Currently, Patton Davis, a native of East St. Louis, Illinois, is studying the experiences of Black children’s educational pathways under the Missouri Transfer Law. Funded in part by the Spencer Foundation, she explores how a seemingly innocuous education policy led to the near dismantling of a high school populated by racially, socially and economically disadvantaged students.

Patton Davis’ additional areas of research expertise

Black women and girls. Patton Davis’ scholarship and praxis is explicitly intersectional. Her research, with its focus on the experiences of Black women and girls in P-20+ educational and social contexts, particularly their collegiate trajectories, as well as their gendered-raced-sexual identities and experiences, is a galvanizing force and model for a generation of emerging and early career scholars committed to disrupting the scholarly neglect to which Black women and girls have been subjected.

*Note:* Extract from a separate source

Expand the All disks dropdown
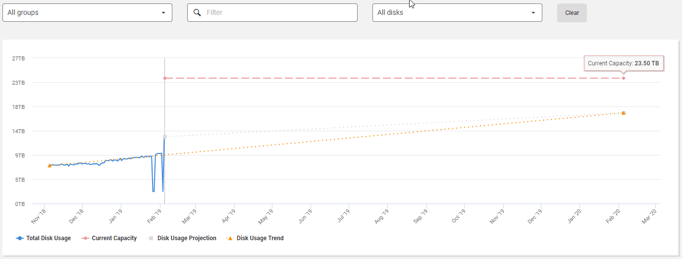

Her collaborations in this work with three Black women scholars, also from East St. Louis, offer an alternative perspective to Jonathan Kozol’s Savage Inequalities. Their research appears in Teachers College Record, Urban Education and in the forthcoming book from SUNY Press titled Re-authoring Savage Inequalities: Counter-Narratives of Community Cultural Wealth in Urban Education.

She is also:

Campus culture centers. Patton Davis is particularly recognized as the foremost researcher and scholar in the area of campus culture centers, having written the first dissertation that underscored the significant contributions of Black culture centers and their emergence during the Black Student Movement of the 1960s and 1970s.

In addition to peer-reviewed publications, she edited Campus Culture Centers in Higher Education: Perspectives on Identity, Theory, and Practice, the first and only volume to highlight various types of racial/ethnic culture centers in higher education, their continued relevance and implications for their existence in relation to student retention and success.

Critical Race Theory. An accomplished and influential scholar, Patton Davis has an established reputation as a leading expert on Critical Race Theory (CRT) applied to postsecondary contexts. Her Urban Education article titled “Disrupting Postsecondary Prose: Toward a Critical Race Theory of Higher Education” cogently theorized CRT in higher education.

She also addresses CRT as co-author of the most widely adopted text in higher education and student affairs graduate programs across the country, Student Development in College, published by Wiley.

Editorial editorships, service, awards and honors

 Patton Davis’ robust body of work has been published in multiple respected journals. She has served on nine editorial boards for journals in the field of education and is former associate editor of the International Journal of Qualitative Studies in Education.

She was twice appointed as AERA Division J Equity and inclusion Officer and was a 2021 AERA Conference Program Chair. The American College Personnel Association (ACPA) members elected her as the inaugural Director of Equity and Inclusion on the association’s national governing board.

She has received many national awards for her scholarly contributions, including ACPA recognizing her with its Senior Scholar, Diamond Honoree and Contribution to Knowledge awards.

The National Association of Student Personnel Administrators recognized her with the George D. Kuh Outstanding Contribution to Research Award and the Robert H. Shaffer Award for Excellence as a Graduate Faculty Member.

Patton Davis’ research has been funded by the Spencer Foundation, Lumina Foundation, American Psychological Foundation and an array of other entities.

Patton Davis was recently recognized in the 2021 Edu-Scholar Rankings as among the top 200 most influential educators in the United States.

She is a frequently sought expert on a wide range of education topics. Dozens of media outlets have quoted her and featured her research, including:

  • The Chronicle of Higher Education
  • Inside Higher Ed
  • Huffington Post
  • National Public Radio
  • Diverse Issues in Higher Education
  • USA Today

She has also advised university presidents and other senior administrators, philanthropic foundation executives, culture center directors and educators in urban K-12 schools.